A critical role of the pineal gland and its products for the SCN-independent expression of Per1 has been inferred from the effects of pinealectomy on the rhythm of Per1 expression in the pituitary cells of hamsters and mice (Messager et al, 2001; von Gall et al, 2002). In these experiments, not only pinealectomy but also the knockout of the melatonin MT1 receptors abolished the diurnal rhythm of the PT mPER1 protein (von Gall et al, 2002). Since MT1 receptors respond to both melatonin and NAS (Dubocovich et al, 1999), it is likely that the pineal gland-dependent rhythms of striatal and pituitary mPer1 expression involve these receptors, and also pineal products such as NAS and melatonin. In support of this possibility, we found evidence for the striatal expression of MT1 and MT2 receptor mRNA in the striatum. These receptors are members of a superfamily of seven-transmembrane domain G-coupled receptors (Reppert et al, 1995; Roca et al, 1996) for which specific ligands are being developed (Dubocovich et al, 1999), and pharmacological experiments (Sircar, 2000) could further elucidate a putative role for the striatal melatonin receptors in cocaine sensitization.

In our previous work (Uz et al, 2002a), we observed a dramatic difference in the occurrence of diurnal cocaine sensitization between C3H mice and C57BL mice—similar to pinealectomized mice, the latter strain lacked the diurnal pattern of sensitization and sensitized to cocaine both during the day and at night. We proposed that the absence of nocturnal suppression of cocaine sensitization in C57BL mice could have been caused by the AANAT mutation/deficiency and the inability of these mice to synthesize NAS and melatonin (Stehle et al, 2002; Uz and Manev, 2001; Uz et al, 2002a). Also Abarca et al (2002), who investigated the diurnal responsiveness of C57BL mice to cocaine sensitization, did not observe an absence of sensitization in these mice. These authors reported slight differences in the extent of cocaine-induced locomotor sensitization at different times during the day; the only procedure that abolished cocaine sensitization in these mice was mPer1 knockout.
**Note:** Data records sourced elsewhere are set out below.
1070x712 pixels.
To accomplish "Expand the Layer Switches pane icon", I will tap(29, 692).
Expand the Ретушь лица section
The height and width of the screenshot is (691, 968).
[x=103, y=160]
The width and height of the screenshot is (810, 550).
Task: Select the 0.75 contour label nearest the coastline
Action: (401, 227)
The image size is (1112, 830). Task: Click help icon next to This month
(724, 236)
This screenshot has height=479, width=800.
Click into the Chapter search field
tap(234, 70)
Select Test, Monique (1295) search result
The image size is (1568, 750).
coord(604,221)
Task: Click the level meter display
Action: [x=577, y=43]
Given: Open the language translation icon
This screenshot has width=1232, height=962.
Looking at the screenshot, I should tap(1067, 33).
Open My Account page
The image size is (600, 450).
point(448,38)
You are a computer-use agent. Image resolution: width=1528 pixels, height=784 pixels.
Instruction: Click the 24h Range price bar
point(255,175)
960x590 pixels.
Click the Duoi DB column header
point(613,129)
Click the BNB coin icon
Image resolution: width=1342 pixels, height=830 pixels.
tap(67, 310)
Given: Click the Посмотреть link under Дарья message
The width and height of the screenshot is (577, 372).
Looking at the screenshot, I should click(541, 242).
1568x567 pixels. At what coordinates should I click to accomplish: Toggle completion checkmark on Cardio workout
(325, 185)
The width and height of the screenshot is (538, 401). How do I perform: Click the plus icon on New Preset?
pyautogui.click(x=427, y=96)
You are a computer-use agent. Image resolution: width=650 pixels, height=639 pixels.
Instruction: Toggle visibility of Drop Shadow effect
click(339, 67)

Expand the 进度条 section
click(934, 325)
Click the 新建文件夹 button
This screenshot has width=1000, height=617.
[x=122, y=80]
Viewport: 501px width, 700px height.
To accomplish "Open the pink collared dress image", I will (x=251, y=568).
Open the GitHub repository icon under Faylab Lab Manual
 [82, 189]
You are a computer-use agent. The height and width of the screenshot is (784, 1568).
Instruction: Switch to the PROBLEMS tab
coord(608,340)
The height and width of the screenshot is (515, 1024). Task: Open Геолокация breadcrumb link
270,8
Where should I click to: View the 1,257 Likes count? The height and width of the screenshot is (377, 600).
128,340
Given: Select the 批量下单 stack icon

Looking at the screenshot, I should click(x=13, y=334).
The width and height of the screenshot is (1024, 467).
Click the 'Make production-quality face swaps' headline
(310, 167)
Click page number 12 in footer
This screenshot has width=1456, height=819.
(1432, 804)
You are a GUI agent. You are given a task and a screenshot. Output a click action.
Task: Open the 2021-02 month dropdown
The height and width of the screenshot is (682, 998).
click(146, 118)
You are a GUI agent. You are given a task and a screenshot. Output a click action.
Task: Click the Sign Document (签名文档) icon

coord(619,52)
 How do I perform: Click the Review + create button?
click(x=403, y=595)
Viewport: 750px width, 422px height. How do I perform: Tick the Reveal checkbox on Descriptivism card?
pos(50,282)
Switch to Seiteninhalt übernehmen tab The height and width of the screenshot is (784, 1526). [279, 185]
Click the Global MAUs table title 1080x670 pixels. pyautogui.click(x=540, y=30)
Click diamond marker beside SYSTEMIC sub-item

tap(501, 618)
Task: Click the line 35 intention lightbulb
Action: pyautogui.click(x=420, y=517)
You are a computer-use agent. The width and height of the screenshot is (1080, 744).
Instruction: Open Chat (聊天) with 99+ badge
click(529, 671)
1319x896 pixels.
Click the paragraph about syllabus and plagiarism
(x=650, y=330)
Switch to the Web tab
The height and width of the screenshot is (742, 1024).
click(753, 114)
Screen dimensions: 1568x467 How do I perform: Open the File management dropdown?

In conclusion, we demonstrated the existence of a strong correlation between the circadian pattern of mPER1 cycling in the striatum and the diurnal development of cocaine sensitization, and we provide evidence that the pineal gland plays a critical role both in striatal mPer1 rhythm and the development of diurnal cocaine sensitization. We postulate that these pineal gland-driven rhythms are mediated by pineal products such as NAS and/or melatonin, and that they might involve melatonin receptors expressed in the striatum. Further research is needed to confirm this putative role for NAS and melatonin in regulating striatal mPer1 gene expression and rhythm, and in the development of circadian behavioral sensitization to cocaine. A more complete characterization of these mechanisms may help us better understand the mechanisms of drug abuse and identify novel targets for the prevention and/or treatment of addictions.